- **EXTRAIT DE TEXTE**:

--------------------------------

Des premières discussions ont eu lieu le 12 avril entre Américains et Iraniens, à Mascate, avec l'intermédiaire de Oman (lire : [Actualité] Nucléaire militaire. Les négociations reprennent entre Américains et Iraniens. À la barbe des Européens). Le petit État du Golfe s'étant imposé comme un médiateur plus acceptable.

Une sacrée volte face de Donald Trump

Négocier est plutôt étonnant pour le président américain qui avait fait du retrait du JCPOA — l'accord sur le nucléaire iranien conclu en 2015 entre l'Iran et les cinq membres permanents du Conseil de sécurité de l'ONU + Allemagne (P5+1) (1) — un axe de sa politique au Moyen-Orient. De facto, Donald Trump signe la reconnaissance d'un échec de sa politique de sanctions maximales. Jamais l'Iran n'a été aussi proche de l'arme nucléaire.

Une certaine fixité américaine

C'est aussi la preuve d'un certain pragmatisme du dirigeant US, capable de changer totalement de direction. Mais uniquement en termes tactiques. Car son objectif reste intangible : écarter l'Iran du domaine du nucléaire militaire, éviter un nouveau conflit (Iran-Israël)... et faire des affaires. À méditer pour la négociation Russie-Ukraine.

Des Européens laissés de côté

L'effacement des Européens, en revanche, est notable. D'autant plus qu'ils ont toujours été très actifs tout au long de la négociation sur le nucléaire iranien entre les États-Unis, Russie et Chine. Les E3 occupant tout l'étiage : la France dure (plus que les USA), le Royaume-Uni aligné sur les USA, et l'Allemagne un peu plus conciliante. Les E3 ont aussi milité ardemment pour le retour des USA dans l'accord après la décision de D. Trump de quitter le JCPOA. De façon symbolique, les négociations sur le nucléaire iranien se sont quasiment toujours déroulé à Vienne (Autriche).

--------------------------------

- **DONNÉES FOURNIES**:
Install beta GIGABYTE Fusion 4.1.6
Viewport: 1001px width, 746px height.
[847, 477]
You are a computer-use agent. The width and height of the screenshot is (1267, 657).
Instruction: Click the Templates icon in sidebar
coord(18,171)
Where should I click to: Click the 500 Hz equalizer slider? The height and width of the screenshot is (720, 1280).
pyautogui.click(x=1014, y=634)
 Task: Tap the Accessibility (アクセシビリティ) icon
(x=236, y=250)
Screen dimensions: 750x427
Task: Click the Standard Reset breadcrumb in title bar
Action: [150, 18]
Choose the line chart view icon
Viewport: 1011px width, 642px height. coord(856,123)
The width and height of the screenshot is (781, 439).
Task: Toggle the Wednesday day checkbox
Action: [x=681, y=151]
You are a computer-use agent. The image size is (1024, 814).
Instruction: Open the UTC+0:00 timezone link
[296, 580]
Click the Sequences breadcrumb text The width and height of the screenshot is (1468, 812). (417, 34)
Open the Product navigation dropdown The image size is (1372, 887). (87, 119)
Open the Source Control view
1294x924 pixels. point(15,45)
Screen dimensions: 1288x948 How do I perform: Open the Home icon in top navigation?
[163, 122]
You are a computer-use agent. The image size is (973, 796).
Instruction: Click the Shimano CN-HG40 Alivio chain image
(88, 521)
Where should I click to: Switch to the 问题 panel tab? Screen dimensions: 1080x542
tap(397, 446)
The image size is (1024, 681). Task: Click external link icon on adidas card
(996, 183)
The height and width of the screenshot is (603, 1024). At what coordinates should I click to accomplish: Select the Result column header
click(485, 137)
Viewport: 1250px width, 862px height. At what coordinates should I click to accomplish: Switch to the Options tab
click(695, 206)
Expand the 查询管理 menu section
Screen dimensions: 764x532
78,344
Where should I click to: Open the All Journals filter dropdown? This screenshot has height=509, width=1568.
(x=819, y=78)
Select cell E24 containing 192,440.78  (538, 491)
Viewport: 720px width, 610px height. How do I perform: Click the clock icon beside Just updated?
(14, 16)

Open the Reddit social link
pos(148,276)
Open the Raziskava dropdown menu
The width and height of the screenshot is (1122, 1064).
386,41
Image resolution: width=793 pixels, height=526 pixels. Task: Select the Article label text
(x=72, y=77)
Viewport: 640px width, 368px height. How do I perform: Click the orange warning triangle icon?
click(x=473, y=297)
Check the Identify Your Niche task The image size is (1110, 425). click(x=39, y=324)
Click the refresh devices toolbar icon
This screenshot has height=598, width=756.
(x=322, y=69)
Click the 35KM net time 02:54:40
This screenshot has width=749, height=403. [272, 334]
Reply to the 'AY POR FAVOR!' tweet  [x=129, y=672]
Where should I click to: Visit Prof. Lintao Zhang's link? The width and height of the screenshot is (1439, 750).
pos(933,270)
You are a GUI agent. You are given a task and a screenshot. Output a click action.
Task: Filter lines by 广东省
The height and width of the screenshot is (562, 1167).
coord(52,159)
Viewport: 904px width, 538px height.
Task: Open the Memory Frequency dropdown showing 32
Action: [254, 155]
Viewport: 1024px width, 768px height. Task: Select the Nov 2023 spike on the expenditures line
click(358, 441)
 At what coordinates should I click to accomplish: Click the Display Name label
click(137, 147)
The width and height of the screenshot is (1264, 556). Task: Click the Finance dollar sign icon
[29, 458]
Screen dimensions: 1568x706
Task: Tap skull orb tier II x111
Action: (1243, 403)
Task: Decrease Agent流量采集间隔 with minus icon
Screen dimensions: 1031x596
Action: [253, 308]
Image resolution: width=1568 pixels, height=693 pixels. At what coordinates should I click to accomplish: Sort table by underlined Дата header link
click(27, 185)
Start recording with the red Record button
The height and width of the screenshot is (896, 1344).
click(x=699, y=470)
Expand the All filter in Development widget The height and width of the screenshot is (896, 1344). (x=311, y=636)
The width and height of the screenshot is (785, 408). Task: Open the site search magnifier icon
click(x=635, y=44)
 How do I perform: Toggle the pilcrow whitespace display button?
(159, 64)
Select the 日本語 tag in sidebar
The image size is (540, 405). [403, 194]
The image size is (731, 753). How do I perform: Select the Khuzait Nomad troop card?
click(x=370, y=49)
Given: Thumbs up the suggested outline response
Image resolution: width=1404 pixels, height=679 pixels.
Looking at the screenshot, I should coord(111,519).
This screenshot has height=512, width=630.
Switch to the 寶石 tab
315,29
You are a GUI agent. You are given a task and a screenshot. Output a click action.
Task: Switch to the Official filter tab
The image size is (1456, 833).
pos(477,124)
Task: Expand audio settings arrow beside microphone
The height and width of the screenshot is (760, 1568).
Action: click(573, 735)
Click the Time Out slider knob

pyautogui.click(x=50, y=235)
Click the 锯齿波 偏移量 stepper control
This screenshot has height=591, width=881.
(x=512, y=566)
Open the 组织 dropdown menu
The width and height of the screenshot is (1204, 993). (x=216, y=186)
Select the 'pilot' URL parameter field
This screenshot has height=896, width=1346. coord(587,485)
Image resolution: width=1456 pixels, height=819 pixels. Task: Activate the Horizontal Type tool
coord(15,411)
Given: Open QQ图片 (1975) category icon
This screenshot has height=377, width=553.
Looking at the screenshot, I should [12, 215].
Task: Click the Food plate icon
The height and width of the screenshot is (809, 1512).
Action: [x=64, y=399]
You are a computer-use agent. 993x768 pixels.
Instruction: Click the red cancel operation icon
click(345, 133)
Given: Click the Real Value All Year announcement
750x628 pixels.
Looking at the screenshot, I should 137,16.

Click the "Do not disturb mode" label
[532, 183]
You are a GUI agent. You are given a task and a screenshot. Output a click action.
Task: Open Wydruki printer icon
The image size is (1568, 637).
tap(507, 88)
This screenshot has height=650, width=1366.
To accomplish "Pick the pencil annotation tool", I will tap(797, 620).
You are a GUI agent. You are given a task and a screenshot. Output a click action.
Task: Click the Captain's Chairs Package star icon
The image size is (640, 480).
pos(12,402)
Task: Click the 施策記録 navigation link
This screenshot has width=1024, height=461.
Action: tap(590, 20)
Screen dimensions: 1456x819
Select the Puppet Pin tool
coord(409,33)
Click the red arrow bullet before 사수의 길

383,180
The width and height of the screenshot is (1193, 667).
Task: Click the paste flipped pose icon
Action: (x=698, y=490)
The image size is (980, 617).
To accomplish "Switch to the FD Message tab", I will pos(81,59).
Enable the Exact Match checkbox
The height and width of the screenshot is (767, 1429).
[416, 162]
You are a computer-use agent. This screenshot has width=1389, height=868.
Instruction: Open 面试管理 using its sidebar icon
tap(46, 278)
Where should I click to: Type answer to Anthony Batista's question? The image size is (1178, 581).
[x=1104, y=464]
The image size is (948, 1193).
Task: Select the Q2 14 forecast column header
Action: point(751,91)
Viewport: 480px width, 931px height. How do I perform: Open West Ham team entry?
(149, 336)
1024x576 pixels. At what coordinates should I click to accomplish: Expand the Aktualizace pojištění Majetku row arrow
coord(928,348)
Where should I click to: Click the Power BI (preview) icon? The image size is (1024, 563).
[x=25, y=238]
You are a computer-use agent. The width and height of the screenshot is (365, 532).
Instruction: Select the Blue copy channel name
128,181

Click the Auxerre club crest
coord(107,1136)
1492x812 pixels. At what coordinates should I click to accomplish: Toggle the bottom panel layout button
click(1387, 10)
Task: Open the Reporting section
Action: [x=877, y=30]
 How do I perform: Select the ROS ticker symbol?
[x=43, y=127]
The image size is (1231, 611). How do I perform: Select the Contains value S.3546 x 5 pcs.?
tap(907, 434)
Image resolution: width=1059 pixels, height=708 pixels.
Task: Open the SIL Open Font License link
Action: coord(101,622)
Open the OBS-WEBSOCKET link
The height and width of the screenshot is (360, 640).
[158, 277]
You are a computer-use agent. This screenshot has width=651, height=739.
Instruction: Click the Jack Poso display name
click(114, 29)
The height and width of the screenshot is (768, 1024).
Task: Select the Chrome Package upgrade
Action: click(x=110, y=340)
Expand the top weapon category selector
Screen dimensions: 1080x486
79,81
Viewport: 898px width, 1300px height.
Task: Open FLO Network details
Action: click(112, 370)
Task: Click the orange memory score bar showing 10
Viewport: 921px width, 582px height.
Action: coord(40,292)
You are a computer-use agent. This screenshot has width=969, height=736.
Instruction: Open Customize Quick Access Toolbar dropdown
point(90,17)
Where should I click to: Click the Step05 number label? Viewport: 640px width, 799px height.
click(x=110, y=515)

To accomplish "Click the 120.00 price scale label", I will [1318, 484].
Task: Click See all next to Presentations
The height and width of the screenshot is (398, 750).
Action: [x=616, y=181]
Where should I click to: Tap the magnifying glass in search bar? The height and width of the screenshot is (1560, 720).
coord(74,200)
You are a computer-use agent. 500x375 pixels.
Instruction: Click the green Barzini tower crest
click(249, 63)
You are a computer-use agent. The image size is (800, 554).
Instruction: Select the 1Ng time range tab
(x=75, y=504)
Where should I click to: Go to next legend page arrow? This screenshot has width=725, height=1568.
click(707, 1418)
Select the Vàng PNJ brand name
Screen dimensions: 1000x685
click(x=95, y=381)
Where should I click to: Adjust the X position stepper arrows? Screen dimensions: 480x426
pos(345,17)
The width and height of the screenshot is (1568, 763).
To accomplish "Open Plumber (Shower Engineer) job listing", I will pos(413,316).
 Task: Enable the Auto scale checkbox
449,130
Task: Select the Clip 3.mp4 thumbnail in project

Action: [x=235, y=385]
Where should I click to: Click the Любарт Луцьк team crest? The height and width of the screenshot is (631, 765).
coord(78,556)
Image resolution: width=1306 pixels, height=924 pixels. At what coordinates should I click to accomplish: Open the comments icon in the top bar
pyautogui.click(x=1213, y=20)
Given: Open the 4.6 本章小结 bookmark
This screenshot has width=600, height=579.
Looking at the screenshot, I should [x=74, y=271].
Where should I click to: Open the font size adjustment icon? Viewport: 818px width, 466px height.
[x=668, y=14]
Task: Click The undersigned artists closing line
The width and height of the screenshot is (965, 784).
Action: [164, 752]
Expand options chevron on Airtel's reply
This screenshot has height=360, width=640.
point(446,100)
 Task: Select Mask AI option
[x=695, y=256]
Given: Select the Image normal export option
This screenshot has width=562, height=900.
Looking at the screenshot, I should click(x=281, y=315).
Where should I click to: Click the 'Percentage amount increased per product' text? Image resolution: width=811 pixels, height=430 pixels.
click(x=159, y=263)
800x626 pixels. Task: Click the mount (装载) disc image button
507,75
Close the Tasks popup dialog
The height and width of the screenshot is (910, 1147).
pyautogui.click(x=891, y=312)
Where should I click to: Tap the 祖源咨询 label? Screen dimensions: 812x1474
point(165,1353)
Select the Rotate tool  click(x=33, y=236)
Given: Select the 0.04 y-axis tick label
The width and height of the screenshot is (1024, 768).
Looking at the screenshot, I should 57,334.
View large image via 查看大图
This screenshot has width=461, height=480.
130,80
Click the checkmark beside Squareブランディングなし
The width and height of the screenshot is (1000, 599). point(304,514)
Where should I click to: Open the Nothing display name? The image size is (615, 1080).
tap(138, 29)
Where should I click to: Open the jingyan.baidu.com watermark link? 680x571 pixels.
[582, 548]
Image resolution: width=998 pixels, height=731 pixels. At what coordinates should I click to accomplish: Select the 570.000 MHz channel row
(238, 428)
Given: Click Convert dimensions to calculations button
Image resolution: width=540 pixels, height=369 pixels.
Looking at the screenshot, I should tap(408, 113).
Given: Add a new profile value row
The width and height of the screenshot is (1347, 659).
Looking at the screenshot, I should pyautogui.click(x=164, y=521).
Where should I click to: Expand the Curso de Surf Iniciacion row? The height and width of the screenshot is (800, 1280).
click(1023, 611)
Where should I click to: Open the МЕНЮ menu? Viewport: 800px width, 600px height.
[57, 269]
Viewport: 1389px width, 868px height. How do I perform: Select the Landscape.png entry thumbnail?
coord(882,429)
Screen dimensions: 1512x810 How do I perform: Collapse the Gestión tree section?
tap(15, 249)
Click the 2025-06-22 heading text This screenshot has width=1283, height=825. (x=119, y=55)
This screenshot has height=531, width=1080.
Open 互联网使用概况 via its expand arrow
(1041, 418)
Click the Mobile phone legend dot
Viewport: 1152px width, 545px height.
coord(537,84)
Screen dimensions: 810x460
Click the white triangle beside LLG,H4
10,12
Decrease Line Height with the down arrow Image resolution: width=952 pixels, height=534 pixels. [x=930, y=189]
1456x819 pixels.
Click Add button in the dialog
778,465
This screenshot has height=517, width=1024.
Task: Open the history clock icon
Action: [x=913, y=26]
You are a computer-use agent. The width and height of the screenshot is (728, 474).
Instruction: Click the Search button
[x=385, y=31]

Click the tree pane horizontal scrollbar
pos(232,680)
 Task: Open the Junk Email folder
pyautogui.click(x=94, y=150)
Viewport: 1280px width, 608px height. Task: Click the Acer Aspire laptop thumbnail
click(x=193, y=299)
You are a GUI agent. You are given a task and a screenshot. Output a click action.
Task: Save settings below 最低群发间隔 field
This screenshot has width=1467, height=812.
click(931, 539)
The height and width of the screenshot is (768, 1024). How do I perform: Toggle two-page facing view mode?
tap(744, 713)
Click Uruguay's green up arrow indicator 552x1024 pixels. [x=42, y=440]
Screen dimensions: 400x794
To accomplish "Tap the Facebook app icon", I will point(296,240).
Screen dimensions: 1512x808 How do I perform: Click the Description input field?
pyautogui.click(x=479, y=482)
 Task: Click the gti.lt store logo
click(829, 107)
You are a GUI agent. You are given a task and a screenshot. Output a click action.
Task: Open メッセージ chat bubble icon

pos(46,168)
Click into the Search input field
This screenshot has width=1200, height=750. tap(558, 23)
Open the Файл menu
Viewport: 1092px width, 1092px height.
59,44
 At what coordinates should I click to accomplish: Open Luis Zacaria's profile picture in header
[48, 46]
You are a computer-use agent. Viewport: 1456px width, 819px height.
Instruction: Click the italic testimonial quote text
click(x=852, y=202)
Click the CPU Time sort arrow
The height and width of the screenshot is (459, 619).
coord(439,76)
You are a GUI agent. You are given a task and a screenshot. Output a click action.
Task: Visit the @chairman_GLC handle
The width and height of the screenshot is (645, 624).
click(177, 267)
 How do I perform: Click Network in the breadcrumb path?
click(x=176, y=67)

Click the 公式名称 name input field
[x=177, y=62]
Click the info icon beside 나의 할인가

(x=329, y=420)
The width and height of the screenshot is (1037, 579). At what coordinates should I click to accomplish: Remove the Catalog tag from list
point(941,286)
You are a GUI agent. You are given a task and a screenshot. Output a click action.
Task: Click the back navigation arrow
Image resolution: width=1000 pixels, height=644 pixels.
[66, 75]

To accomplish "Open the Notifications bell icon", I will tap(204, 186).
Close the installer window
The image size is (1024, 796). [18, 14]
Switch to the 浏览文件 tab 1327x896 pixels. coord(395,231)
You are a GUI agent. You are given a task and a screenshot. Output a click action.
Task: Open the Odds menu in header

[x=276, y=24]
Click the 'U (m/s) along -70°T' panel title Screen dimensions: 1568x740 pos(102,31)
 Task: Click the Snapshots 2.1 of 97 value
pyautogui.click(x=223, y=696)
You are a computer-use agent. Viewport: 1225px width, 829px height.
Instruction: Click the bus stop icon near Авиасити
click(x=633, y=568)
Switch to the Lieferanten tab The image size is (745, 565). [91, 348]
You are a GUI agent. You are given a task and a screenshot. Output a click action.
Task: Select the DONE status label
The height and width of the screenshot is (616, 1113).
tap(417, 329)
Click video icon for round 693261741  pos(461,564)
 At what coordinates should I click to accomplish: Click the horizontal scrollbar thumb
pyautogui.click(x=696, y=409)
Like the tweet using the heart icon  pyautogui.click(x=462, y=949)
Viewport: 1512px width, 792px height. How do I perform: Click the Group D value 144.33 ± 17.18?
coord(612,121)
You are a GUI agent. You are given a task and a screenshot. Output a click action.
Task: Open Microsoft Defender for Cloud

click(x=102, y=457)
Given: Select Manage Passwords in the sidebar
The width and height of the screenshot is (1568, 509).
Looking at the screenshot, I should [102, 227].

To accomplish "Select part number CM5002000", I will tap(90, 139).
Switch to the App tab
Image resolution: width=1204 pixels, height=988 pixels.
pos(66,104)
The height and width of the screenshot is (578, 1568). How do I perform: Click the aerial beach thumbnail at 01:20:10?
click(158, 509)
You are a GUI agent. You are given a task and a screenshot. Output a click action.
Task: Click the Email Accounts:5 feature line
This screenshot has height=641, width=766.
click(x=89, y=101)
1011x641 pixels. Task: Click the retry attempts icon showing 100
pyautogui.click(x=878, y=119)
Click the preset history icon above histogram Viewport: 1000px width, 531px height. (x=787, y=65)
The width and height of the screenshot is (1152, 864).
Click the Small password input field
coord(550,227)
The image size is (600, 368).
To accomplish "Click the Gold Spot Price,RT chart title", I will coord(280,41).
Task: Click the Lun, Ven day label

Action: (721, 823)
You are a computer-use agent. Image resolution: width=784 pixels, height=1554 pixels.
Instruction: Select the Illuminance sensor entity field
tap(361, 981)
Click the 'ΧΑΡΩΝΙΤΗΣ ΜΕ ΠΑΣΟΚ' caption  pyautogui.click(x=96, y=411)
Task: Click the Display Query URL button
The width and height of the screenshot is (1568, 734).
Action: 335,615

--------------------------------

- **À FAIRE**:
1 > Recopiez le passage de l'extrait sur les négociations avec l'Iran qui va de « Une sacrée volte » à « de l'arme nucléaire. », ces deux bouts compris.
2 > Dans l'extrait sur les négociations avec l'Iran, relevez tous les objectifs que Donald Trump garde sans changement selon le texte.
Les enregistrements n'ont rien à voir avec l'extrait.

- **RÉPONSES PAR TÂCHE**:
1 >
Une sacrée volte face de Donald Trump

Négocier est plutôt étonnant pour le président américain qui avait fait du retrait du JCPOA — l'accord sur le nucléaire iranien conclu en 2015 entre l'Iran et les cinq membres permanents du Conseil de sécurité de l'ONU + Allemagne (P5+1) (1) — un axe de sa politique au Moyen-Orient. De facto, Donald Trump signe la reconnaissance d'un échec de sa politique de sanctions maximales. Jamais l'Iran n'a été aussi proche de l'arme nucléaire.

2 >
- écarter l'Iran du domaine du nucléaire militaire
- éviter un nouveau conflit (Iran-Israël)
- faire des affaires